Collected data
*****

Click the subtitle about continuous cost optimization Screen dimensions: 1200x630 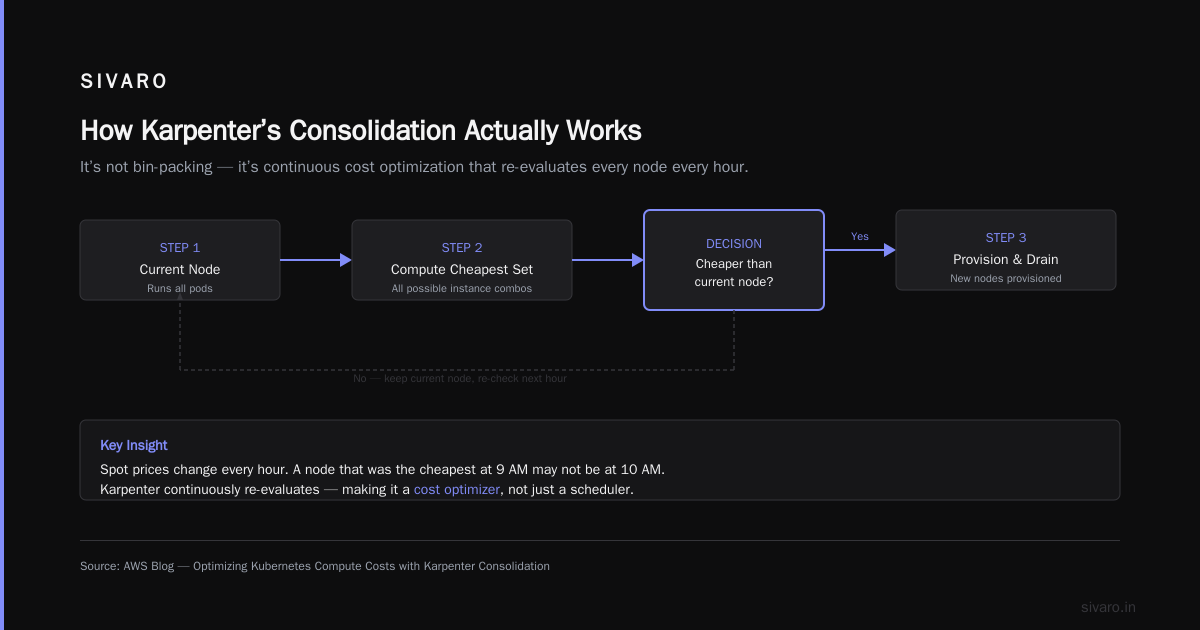click(414, 167)
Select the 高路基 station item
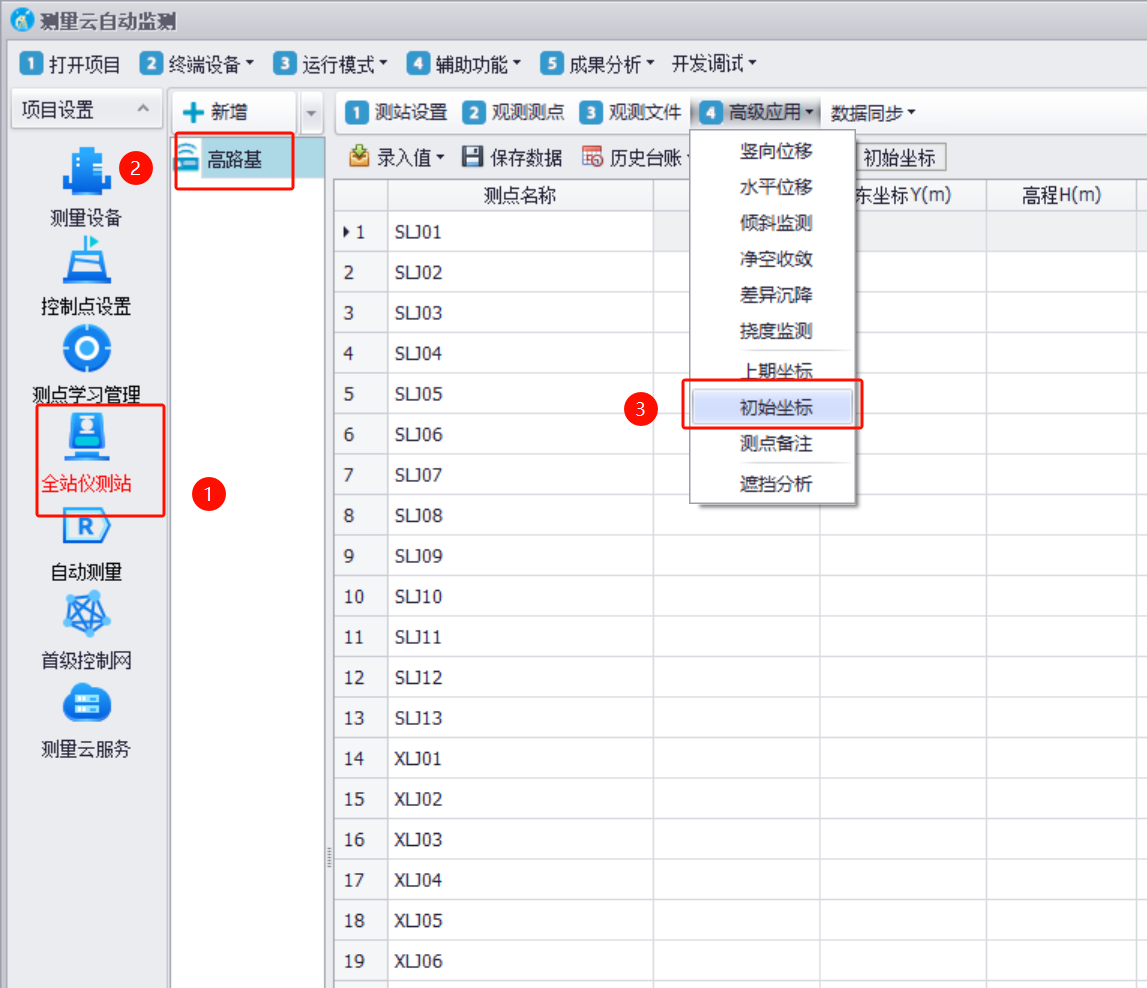Image resolution: width=1147 pixels, height=988 pixels. (x=234, y=159)
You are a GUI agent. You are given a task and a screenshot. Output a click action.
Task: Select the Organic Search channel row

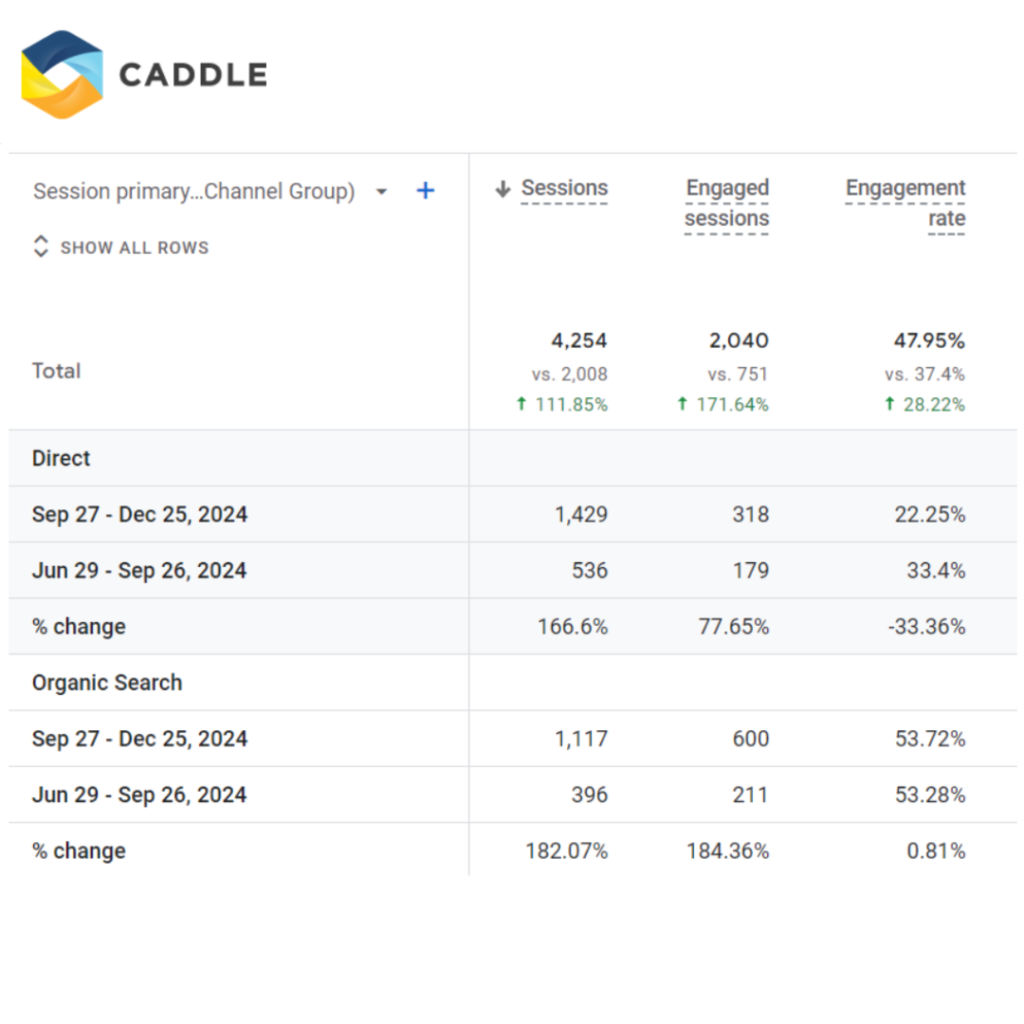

*****

**WHAT TO DO:** Once the line containing "You are a GUI" is found, copy it and each line after it through the end of the entries above exactly; nothing else, and no pictures.

**SOLUTION BELOW:**
You are a GUI agent. You are given a task and a screenshot. Output a click action.
Task: Select the Organic Search channel row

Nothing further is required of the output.